All entries must be returned precisely as they appear.
[[ Material for this exercise open ]]
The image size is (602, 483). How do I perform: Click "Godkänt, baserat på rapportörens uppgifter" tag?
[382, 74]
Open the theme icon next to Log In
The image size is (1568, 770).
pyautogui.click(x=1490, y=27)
[[ Material for this exercise closed ]]
▶ **Solution for this task**
The image size is (602, 483). How do I perform: Click "Godkänt, baserat på rapportörens uppgifter" tag?
[382, 74]
Open the theme icon next to Log In
The image size is (1568, 770).
pyautogui.click(x=1490, y=27)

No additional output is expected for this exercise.